UK Muslim Cleric Denies Inciting Followers to Kill
LONDON (Reuters) - A London-based Muslim cleric, accused of urging followers to kill non-believers in a holy war against the rest of the world, told police his teachings came straight from the Koran, a jury was told Thursday.
Jamaican-born Sheikh Abdullah el-Faisal, 39, denies five charges of incitement to murder by encouraging others to kill "enemies of Islam." He could face life imprisonment if convicted.
Faisal, based in central London, is also charged with stirring up racial hatred through use of threatening and abusive words and with video and audio tapes in the four years before his arrest last year.
Thursday, the jury at London's Old Bailey court was played a tape of Faisal's interview with police officers after his arrest in which he said he was not a racist and only quoted from the Koran.
"I'm not inciting them. My students have never harmed anyone. I cannot understand where you are coming from," Faisal said during the interview with Detective Sgt. Ray Durrant.
Durrant then quoted passages from some of Faisal's tapes and asked him about the content.
"So you want to go to Jenna (paradise). It is easy just to kill a Kafer (non-believer). You are encouraging people to kill," Durrant asked Faisal.
"By you killing the Kafer, you have purchased your ticket to paradise. You are asking for people to put their hands up and volunteer?"

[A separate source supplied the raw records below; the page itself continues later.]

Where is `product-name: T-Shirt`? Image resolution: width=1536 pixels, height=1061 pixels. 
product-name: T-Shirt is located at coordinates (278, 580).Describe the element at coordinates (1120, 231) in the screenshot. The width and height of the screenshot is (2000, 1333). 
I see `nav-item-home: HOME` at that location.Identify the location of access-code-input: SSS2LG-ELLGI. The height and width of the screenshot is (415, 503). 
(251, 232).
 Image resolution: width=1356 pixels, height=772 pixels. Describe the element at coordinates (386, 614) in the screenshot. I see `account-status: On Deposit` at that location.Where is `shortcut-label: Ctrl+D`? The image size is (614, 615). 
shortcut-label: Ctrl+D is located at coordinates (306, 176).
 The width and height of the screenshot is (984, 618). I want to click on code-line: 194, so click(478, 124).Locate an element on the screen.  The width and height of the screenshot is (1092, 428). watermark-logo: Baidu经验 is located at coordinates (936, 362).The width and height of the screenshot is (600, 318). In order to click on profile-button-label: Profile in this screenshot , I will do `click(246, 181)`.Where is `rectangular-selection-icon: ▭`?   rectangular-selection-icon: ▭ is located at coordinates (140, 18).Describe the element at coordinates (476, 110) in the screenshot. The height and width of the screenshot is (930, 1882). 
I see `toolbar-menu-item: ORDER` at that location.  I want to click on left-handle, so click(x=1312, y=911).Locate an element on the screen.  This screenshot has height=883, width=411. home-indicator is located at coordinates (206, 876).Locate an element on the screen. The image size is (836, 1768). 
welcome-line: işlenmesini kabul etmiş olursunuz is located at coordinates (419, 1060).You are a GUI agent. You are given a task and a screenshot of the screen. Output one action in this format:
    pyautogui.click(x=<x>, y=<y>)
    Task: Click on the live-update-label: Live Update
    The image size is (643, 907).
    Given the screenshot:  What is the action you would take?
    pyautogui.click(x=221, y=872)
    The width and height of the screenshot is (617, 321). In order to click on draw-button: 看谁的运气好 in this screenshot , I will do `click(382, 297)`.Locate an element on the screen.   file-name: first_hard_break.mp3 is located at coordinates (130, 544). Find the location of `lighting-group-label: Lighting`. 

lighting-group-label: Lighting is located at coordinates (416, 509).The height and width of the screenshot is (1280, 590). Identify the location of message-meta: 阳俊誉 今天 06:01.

Faisal replied that this was "only in a combat situation" and that his message was that people should only kill in self defense.
When asked about a passage in one tape when he said the best way to terrorize a non-believer was to exterminate them, Faisal said again that he was only quoting from the Koran.
He said that he preached what he had he learned at university in Saudi Arabia while studying to become a religious leader and that his words had been taken out of context.
Earlier in the trial, the prosecution said Faisal had encouraged young Muslims to kill Hindus, Jews and Americans, with chemical and nuclear weapons if necessary, through tapes entitled "No Peace with the Jews," "Declaration of War" and "Jihad."
In one video tape played earlier, he could be heard saying: "You can use chemical weapons to exterminate the non-believer. If you have cockroaches in your house would you spray them? Yes, with chemicals. If you would spray the cockroach, spray the Hindu."
He could also be heard promising young Muslim men that their martyrdom in the Jihad, or Holy War, would be rewarded in paradise with 72 virgins.